I playfully punch her in the shoulder. Sadie has a great sense of humor. While I’m perpetually happy, she’s more realistic. She has more emotions. You know, like a normal person.
“I hate that you have to work at that place. I’m thinking of taking a night job again.”
“Sis, I’m not a baby anymore. You don’t have to work yourself to death just so I can go to college. Lots of people don’t go to college. I’ll be fine.”
I know she’s lying. Sadie has talked about going to “real college” since childhood. She wants that whole college experience where she lives on campus and walks between the giant brick buildings going to classes. She wants to join a sorority and go to parties. At twenty years old, that time is drawing to a close. She doesn’t want to be so much older than her classmates.
I feel time moving so much faster with each passing day. I owe her this experience. Her life has been far from easy. Neither of our lives has been easy, but I can still save her. I can still make her dreams come true.

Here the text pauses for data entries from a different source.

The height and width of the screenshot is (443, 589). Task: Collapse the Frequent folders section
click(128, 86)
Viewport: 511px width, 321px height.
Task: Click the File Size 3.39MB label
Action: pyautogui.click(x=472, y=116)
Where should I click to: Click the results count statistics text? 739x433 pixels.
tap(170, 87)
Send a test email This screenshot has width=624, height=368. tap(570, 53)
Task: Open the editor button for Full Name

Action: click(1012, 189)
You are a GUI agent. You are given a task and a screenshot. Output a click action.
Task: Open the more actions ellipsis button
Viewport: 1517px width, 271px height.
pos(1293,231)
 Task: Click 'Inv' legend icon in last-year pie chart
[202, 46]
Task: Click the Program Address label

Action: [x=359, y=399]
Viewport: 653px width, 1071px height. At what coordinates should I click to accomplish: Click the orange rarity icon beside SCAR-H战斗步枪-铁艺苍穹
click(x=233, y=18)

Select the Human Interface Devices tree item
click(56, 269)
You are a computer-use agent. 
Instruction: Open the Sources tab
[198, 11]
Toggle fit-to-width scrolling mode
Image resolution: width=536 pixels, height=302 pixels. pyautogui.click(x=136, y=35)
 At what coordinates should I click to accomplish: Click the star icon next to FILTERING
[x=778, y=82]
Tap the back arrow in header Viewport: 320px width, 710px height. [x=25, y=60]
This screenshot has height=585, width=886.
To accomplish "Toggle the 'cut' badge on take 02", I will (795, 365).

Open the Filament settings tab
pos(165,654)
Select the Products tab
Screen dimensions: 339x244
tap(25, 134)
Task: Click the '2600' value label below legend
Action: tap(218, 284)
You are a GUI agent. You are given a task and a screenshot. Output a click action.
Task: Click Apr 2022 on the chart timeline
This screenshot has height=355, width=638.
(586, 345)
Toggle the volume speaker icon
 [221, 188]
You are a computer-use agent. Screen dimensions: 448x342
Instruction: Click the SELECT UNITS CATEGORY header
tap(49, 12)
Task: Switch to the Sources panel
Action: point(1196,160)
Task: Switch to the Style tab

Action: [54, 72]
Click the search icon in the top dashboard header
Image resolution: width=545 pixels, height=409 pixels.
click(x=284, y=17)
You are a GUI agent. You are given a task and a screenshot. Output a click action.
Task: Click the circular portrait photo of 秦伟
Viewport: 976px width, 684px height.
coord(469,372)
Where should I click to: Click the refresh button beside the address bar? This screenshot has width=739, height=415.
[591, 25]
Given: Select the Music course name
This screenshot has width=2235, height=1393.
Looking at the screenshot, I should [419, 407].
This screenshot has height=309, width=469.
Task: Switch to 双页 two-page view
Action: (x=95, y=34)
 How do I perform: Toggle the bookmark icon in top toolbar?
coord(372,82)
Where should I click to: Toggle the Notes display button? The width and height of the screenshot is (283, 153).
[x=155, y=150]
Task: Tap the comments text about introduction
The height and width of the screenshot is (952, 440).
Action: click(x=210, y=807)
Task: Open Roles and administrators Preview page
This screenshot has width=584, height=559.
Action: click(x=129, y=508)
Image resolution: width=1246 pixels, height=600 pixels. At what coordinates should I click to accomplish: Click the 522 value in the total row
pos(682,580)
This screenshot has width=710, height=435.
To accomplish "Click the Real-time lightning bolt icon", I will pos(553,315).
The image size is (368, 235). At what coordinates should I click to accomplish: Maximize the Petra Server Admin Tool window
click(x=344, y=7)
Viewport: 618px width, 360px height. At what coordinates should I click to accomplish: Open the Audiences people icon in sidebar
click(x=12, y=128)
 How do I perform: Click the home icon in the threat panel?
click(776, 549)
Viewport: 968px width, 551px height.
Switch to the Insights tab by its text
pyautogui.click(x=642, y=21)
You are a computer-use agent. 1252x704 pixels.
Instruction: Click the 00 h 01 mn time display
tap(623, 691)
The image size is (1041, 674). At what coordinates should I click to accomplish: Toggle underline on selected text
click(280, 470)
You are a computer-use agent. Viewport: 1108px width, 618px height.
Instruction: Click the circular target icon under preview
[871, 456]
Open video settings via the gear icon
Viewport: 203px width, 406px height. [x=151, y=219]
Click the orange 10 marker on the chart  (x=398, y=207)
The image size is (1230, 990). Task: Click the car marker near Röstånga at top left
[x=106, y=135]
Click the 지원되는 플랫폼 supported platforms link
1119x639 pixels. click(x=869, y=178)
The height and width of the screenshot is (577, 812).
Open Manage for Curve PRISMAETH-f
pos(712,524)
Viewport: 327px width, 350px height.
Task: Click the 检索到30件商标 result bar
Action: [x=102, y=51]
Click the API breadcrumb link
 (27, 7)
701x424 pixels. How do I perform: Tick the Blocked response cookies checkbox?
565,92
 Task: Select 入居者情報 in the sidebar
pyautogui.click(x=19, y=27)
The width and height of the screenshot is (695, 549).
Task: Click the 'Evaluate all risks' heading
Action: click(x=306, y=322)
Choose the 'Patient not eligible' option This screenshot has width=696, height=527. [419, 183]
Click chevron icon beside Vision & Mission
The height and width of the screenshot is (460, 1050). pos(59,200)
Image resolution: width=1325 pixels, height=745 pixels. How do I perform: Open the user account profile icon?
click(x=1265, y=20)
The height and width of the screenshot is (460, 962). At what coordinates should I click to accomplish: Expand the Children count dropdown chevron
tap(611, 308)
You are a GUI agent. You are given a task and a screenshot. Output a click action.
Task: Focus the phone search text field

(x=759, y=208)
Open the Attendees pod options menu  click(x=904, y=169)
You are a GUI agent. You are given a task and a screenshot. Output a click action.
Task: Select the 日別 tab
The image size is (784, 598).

Mine? Well, that is starting to seem like a lost cause, even to a positive person like myself. But you can’t have it all, right?
CHAPTER 2
RHETT
I stand on the dock, staring out over the ocean. There aren’t many places in the world prettier than the Bahamas. The temperature is perfect today, and there isn’t a cloud in the sky.
I’ve spent all morning doing what I love most in the world—creating visually stunning and delicious-tasting desserts for people who may or may not appreciate all the work that went into them.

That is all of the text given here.